The least convincing track on the collection, and indeed the only unconvincing one, is "Trouble Come Trouble Go" by the New York-based Kokolo, whose 2004 album More Consideration (Full Cut) is included in its entirety as a bonus disc. The group constructs some solid grooves tempered by Latin influences, but are holed below the waterline by their vocals.

But nine boss tracks out of ten is an above average score, and so successful is Afrobeat Revival that's it been joined by a second volume, Afrobeat Revolution (Rough Guide, 2009), to be reviewed in a later Diary.

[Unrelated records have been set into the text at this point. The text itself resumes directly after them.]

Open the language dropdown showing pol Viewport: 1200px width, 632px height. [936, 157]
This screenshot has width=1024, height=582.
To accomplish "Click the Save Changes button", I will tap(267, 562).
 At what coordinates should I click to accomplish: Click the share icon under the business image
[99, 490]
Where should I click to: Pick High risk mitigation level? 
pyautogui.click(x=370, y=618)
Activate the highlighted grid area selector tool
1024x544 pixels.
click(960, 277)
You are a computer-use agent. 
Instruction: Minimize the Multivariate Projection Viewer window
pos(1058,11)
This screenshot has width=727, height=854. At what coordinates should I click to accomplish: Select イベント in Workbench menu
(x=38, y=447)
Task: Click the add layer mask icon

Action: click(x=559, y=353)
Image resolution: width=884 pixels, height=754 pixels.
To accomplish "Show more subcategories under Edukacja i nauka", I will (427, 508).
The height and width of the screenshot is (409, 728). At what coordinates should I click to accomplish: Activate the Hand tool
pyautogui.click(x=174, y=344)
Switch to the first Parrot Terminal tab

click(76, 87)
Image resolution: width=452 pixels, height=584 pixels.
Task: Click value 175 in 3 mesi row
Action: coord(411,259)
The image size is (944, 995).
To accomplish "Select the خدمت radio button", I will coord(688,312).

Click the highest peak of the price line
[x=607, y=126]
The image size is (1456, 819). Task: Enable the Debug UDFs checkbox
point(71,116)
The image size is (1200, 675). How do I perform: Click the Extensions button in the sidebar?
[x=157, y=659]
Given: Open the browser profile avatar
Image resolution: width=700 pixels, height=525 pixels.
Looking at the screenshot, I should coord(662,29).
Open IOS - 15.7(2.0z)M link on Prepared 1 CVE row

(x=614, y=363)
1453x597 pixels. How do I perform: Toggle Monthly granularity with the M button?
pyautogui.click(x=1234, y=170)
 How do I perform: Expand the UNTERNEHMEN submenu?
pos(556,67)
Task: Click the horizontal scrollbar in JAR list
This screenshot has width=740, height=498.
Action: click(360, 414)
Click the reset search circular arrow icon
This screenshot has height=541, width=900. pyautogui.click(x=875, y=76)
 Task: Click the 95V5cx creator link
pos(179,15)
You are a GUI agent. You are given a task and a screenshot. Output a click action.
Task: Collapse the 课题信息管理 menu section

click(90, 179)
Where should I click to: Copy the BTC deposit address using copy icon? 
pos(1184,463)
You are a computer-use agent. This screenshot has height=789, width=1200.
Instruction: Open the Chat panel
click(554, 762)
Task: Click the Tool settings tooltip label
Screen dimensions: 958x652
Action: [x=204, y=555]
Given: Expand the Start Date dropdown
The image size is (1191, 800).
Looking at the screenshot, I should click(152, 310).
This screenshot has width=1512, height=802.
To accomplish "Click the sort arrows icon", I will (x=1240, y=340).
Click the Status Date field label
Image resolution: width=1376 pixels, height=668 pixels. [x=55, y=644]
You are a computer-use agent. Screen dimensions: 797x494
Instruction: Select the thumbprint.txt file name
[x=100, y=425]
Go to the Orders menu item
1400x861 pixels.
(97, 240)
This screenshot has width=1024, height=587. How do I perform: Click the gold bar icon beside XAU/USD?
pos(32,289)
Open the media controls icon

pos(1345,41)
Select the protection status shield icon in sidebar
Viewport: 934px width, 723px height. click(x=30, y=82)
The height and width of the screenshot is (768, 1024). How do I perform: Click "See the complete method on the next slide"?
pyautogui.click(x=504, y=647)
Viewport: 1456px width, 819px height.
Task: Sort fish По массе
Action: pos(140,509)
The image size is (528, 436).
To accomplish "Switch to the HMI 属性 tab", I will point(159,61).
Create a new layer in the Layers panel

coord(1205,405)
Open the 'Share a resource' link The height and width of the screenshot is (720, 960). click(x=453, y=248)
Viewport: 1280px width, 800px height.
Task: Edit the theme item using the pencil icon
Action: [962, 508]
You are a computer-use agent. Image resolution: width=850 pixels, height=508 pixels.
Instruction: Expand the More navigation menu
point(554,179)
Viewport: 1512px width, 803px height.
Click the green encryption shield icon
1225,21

Tracks: Crazy Afrobeat; Government Magic; Think Africa; Jekajo; Ibajekba (What If); Trouble Come Trouble Go; Ojoro; Di Bombs; Fela Dey; Abbey Rockers #1. Bonus CD: Mister Sinister; Mama Don't Want No Gun; Everybody (Tryin' To Get By); Root To The Fruit; Late Night Closed Eyes; More Consideration; Democrazy; Trouble Come Trouble Go; Candela; Gimme Ya Ya.

Personnel: Tony Allen (1); Antibalas (2); Seun Kuti & Egypt 80 (3); Chicago Afrobeat Project (4); Femm Nameless (5); Kokolo (6); Dele Sosimi (7); Mr Something Something & Ikwunga The Afrobeat Poet (8); Akoya Afrobeat Ensemble (9); The Superpowers (10). Bonus CD: Kokolo.